A new and powerful way to compete has taken shape in our business landscape: Platform competition
Whether we are talking about Google, Apple’s iPhone, iTunes and iPad, or Facebook, platforms seem to have taken our business landscape by storm. Firms that provide these platforms are able to orchestrate and take advantage of innovation coming from myriads of other firms that operate in coalitions sometimes called innovative business ecosystems. This article aims to present succinctly the essential ideas that managers need to understand about platforms, whether they are attempting to pursue a platform strategy or defending themselves against a platform attacker.
What are platforms?
Microsoft Windows operating system, Linux operating system, Intel microprocessors, Apple’s iPod, iPhone and iPad together with iTunes, Google the Internet search engine, the Internet itself, social networking sites such as Facebook, operating systems in cellular telephony, video games consoles, but also payment cards, fuel cell automotive technologies, and some genomic technologies are all industry platforms. Industry platforms are products, services or technologies that are developed by one or several firms, and serve as foundations upon which other firms can build complementary products, services or technologies. Building on these platforms, a large number of firms, loosely assembled in what are sometimes called innovative business ecosystems, develop complementary technologies, products, or services.

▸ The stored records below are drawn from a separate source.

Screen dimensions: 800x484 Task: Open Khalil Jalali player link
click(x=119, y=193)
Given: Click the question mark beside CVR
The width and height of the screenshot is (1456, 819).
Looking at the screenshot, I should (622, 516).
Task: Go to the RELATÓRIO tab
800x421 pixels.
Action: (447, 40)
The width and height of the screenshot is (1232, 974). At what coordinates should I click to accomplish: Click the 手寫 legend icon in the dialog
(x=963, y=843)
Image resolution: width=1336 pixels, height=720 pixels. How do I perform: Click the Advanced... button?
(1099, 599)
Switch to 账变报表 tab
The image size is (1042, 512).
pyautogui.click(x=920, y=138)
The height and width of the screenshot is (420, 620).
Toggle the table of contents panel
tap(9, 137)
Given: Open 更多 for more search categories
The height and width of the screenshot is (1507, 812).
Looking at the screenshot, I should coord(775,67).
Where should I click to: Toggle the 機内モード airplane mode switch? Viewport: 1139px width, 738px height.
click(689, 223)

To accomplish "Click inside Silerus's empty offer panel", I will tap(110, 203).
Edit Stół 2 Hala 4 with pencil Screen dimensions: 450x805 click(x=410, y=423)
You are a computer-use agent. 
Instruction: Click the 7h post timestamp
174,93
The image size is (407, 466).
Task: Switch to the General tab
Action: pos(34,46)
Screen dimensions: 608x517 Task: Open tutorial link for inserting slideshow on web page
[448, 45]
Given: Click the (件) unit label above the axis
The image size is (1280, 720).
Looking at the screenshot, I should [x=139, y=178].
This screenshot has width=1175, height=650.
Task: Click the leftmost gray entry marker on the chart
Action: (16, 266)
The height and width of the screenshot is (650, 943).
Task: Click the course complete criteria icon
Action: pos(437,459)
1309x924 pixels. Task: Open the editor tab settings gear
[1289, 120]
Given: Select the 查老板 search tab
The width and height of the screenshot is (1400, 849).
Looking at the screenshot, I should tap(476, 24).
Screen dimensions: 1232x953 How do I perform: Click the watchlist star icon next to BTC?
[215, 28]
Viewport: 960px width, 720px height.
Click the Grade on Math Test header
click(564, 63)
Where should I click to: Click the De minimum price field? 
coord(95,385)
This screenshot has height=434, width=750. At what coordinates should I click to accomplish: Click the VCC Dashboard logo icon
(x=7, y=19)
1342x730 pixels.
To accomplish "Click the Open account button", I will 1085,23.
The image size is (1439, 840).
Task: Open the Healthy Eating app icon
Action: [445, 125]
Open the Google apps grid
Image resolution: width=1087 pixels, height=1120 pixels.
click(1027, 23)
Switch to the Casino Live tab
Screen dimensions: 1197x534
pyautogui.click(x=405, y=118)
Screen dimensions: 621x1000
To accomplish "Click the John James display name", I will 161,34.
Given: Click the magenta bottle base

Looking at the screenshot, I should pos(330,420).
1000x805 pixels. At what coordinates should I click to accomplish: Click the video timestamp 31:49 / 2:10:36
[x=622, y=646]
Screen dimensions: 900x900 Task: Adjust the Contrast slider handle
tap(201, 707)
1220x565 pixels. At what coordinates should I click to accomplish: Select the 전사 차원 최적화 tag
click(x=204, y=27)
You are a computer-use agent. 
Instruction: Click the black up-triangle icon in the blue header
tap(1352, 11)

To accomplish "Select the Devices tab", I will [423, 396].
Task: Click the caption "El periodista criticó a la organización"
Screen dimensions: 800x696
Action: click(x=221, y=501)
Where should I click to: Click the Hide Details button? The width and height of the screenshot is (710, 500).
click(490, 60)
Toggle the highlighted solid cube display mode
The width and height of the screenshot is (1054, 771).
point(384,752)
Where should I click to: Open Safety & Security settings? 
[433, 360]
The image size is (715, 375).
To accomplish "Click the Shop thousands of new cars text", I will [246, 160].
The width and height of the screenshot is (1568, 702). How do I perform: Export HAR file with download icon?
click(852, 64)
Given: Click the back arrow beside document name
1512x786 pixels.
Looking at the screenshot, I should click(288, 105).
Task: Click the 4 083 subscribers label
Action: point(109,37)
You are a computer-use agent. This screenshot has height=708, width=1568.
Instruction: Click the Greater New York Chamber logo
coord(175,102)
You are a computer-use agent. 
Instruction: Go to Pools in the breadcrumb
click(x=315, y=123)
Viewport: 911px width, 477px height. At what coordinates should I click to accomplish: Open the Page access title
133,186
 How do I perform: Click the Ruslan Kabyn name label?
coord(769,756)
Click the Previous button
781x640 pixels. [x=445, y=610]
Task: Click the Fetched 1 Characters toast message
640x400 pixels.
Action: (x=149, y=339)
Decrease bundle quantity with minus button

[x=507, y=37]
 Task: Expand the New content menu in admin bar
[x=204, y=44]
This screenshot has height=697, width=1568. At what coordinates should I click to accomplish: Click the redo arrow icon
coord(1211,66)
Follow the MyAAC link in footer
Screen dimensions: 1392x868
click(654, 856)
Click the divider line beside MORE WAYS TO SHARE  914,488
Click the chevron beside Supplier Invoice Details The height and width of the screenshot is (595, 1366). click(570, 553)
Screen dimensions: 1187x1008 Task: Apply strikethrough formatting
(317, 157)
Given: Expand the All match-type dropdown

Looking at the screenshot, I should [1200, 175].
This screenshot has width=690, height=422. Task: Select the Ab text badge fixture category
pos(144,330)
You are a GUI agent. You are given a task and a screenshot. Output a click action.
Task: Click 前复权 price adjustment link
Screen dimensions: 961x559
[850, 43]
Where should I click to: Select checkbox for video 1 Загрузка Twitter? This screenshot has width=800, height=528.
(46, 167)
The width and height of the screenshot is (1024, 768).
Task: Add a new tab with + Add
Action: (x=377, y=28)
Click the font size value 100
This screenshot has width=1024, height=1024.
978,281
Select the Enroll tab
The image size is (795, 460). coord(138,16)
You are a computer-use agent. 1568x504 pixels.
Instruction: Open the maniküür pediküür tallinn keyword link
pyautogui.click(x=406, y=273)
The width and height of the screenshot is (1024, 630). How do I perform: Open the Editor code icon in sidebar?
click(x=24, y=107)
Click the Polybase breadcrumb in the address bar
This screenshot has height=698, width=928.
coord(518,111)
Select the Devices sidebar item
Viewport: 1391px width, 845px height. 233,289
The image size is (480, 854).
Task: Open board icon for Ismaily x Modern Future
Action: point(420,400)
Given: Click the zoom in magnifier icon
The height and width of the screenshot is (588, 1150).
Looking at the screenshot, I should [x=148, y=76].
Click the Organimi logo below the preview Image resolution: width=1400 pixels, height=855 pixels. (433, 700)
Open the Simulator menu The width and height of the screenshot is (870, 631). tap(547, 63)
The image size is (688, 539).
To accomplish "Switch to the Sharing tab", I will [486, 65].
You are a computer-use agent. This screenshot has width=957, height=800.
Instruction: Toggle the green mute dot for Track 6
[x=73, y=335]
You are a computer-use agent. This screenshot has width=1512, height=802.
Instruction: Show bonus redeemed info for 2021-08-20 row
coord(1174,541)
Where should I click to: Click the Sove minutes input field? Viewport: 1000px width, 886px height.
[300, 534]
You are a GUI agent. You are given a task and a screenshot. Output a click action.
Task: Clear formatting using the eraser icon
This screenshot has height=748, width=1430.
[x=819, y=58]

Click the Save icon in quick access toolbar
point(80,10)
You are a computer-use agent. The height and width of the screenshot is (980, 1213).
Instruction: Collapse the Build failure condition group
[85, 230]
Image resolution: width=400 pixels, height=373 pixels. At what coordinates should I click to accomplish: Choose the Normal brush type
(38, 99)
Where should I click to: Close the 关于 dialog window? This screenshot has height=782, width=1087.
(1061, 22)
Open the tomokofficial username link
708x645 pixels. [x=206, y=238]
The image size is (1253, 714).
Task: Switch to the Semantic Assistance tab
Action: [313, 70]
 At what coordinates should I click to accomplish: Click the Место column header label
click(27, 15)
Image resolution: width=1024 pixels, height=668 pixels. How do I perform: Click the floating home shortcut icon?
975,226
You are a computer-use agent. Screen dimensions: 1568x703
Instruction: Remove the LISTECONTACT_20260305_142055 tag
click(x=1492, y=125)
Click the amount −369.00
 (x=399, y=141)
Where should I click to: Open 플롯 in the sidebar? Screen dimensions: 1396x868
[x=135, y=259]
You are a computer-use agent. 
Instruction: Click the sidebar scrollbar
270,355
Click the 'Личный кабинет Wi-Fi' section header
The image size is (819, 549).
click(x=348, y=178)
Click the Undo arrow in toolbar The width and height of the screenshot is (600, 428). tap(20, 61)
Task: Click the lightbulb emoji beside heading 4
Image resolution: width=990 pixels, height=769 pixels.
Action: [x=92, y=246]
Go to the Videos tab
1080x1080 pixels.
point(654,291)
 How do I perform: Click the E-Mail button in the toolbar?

What is different about platform competition?
Platform competition is different from competition as we know it, because instead of firms competing directly with each other, there are coalitions of firms competing between each other. These coalitions comprise a loosely grouped range of firms that develop products, technologies or services that are complementary to the platform. They may not be part of the same company, nor even the same supply chain, but their destinies are linked together.